How does open syntaxin interact with synaptic vesicles during docking? There are two regions of syntaxin that could be involved: the Habc domain and the SNARE motif. In the open state of syntaxin both of these regions are free to interact with vesicle proteins. It is possible that the Habc domain mediates docking independently of SNARE function.
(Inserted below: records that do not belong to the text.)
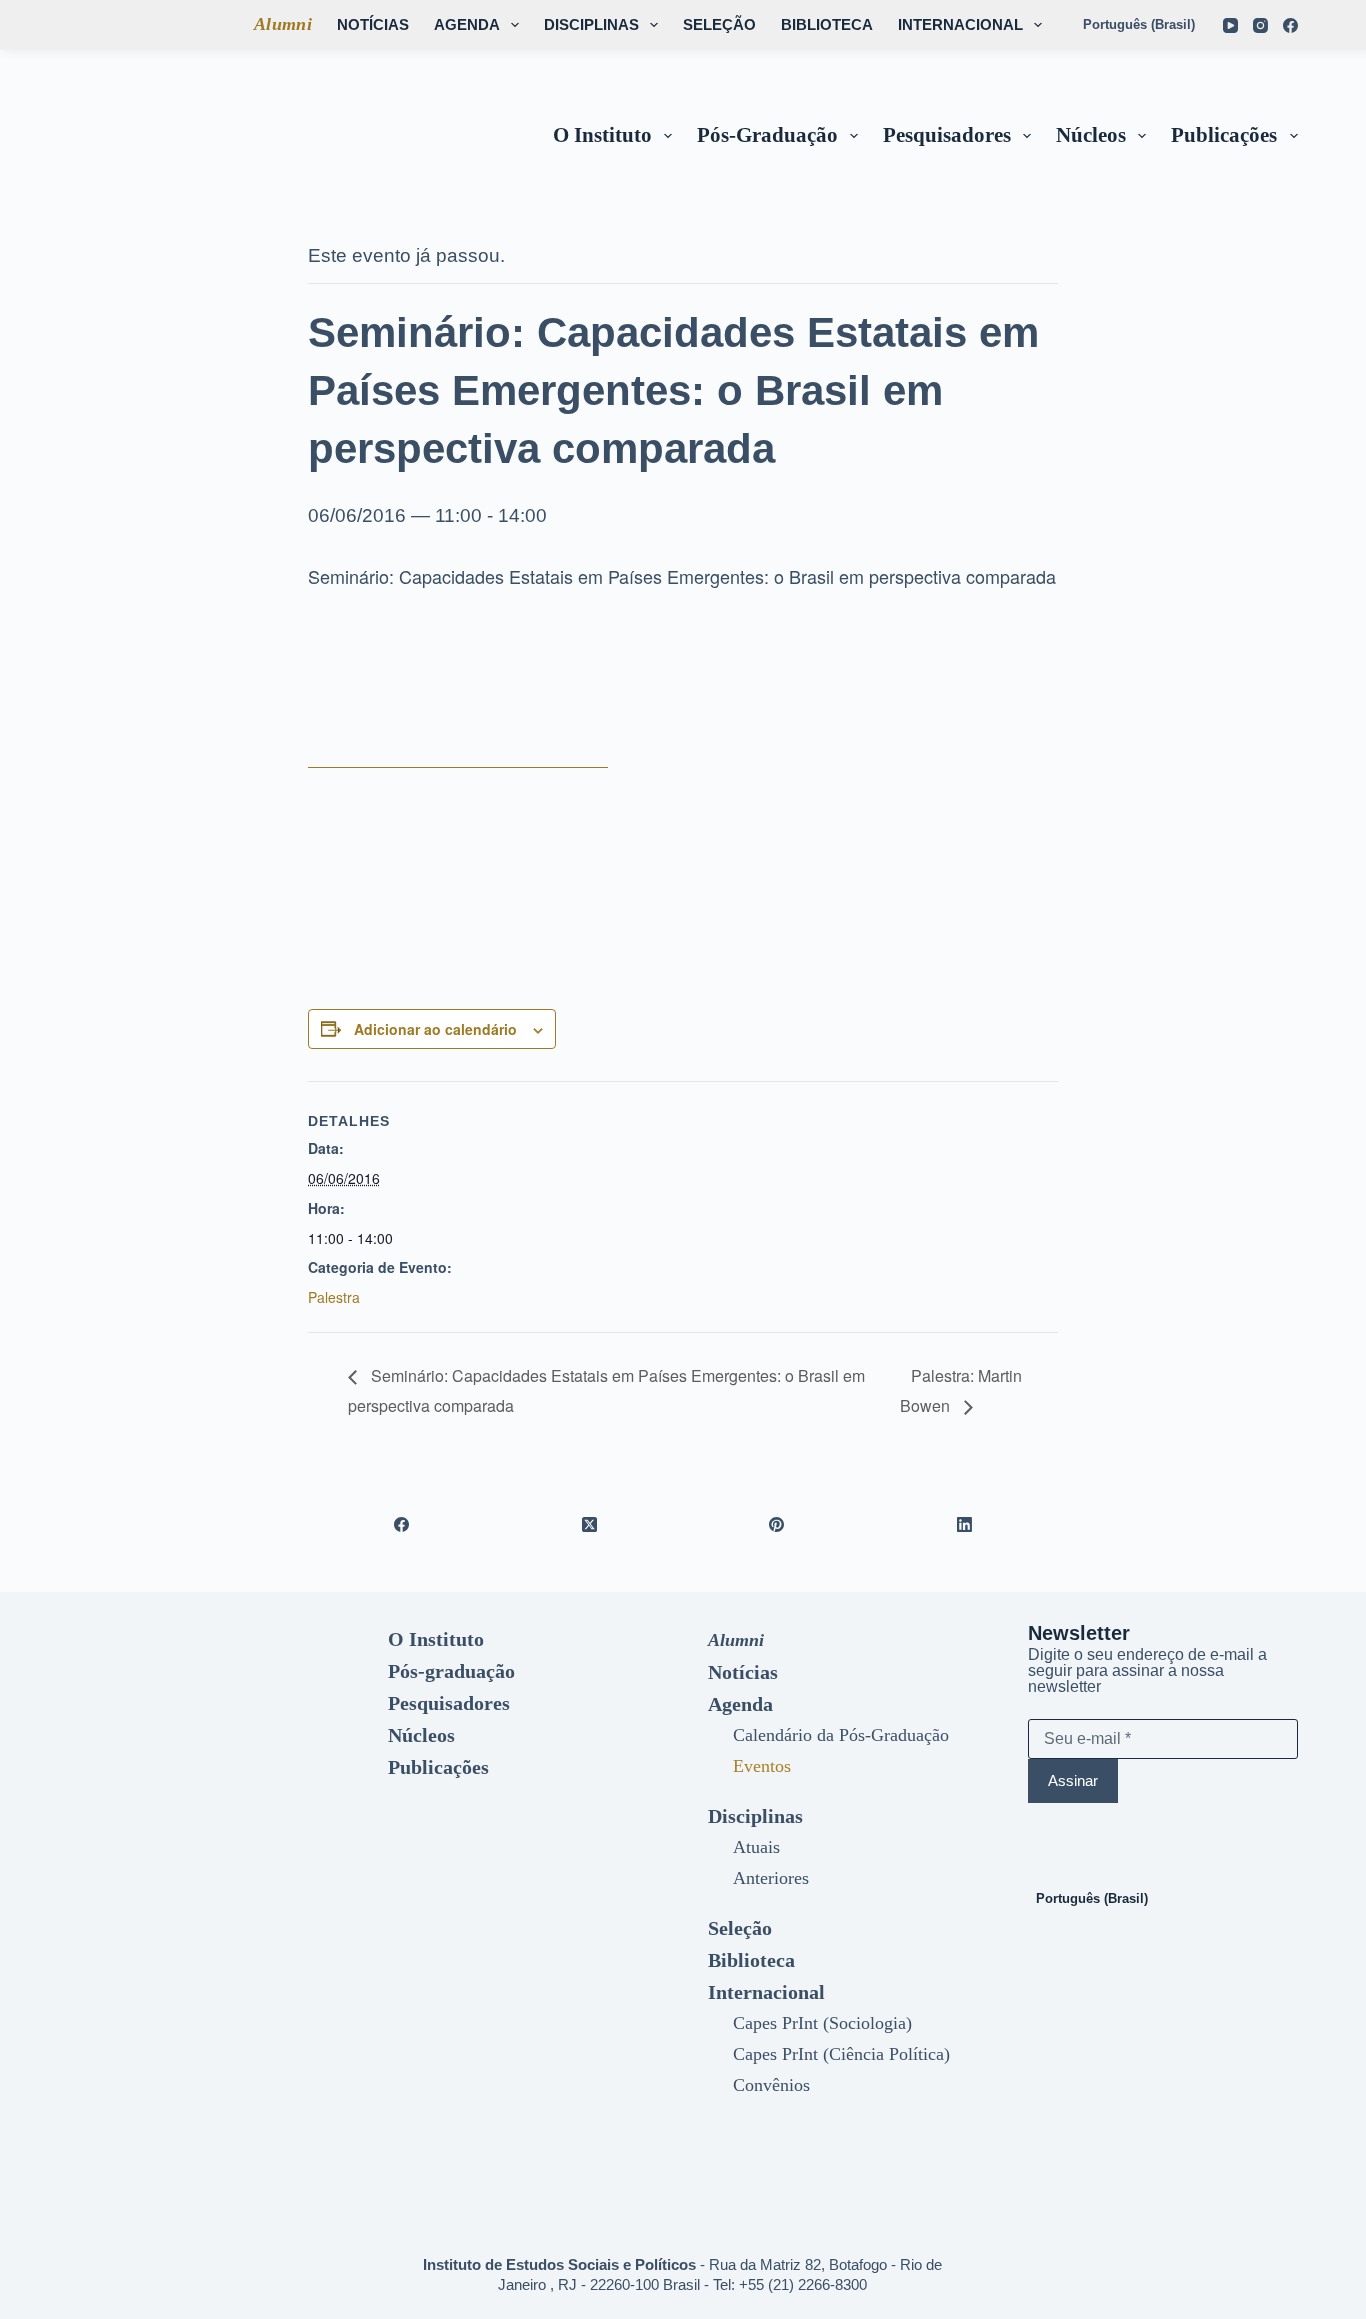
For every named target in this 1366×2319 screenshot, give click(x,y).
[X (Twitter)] (590, 1524)
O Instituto (602, 135)
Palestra (334, 1297)
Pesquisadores (947, 135)
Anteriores (771, 1878)
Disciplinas (591, 24)
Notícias (373, 24)
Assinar (1073, 1780)
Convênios (771, 2085)
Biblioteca (827, 24)
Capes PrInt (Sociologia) (822, 2023)
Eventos (762, 1766)
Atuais (756, 1847)
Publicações (1224, 135)
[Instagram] (1260, 25)
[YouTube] (1230, 25)
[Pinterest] (777, 1524)
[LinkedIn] (965, 1524)
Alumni (283, 24)
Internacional (960, 24)
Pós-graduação (767, 135)
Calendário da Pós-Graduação (841, 1735)
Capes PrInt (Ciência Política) (841, 2054)
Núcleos (1091, 135)
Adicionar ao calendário (435, 1029)
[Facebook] (1290, 25)
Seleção (719, 24)
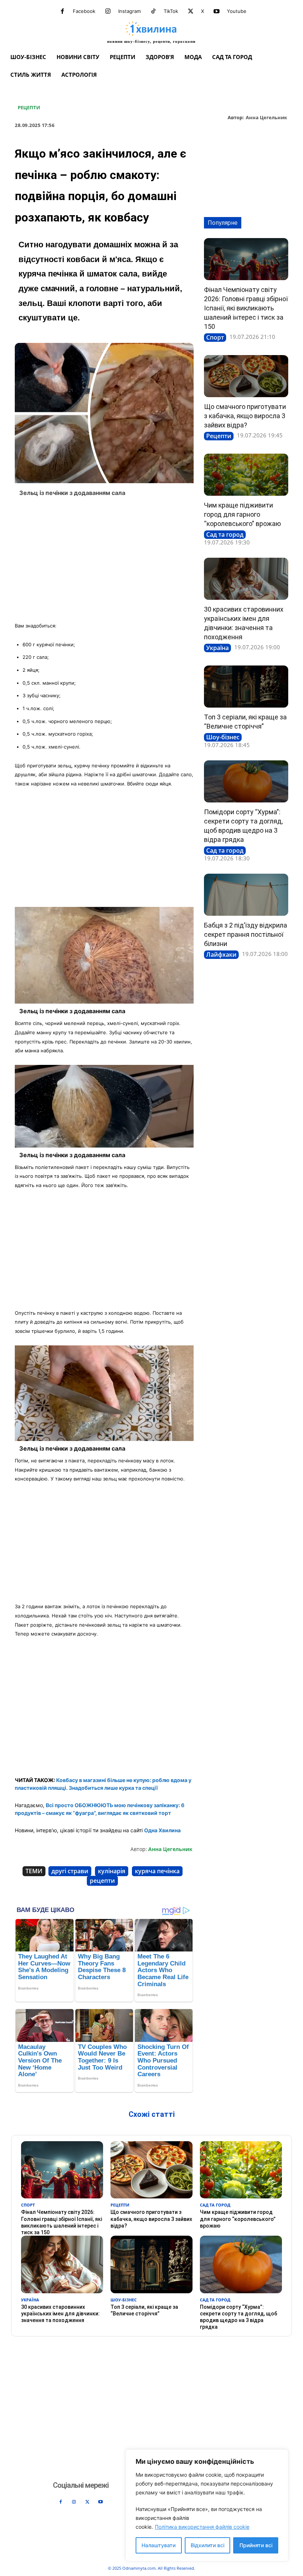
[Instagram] (108, 11)
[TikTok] (153, 11)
In this model, the other SNARE proteins would not be required for docking. In support of this idea, previous data suggest that genetic and toxin disruption of synaptobrevin and SNAP-25 does not disrupt docking [30
]. However, these studies used differing definitions of vesicle docking, perhaps obscuring specific docking defects. Further, it has been suggested that redundant SNARE proteins compensate for the loss of the synaptic SNAREs in these experiments [81
]. If the SNARE motif of syntaxin mediates docking then it is likely that the SNARE proteins synaptobrevin and SNAP-25, which interact with the SNARE motif of syntaxin, will also be required for docking. In this case, formation of the SNARE complex would mediate docking, as originally predicted in the SNARE hypothesis [32
], and the distinction between morphological docking and priming would not exist.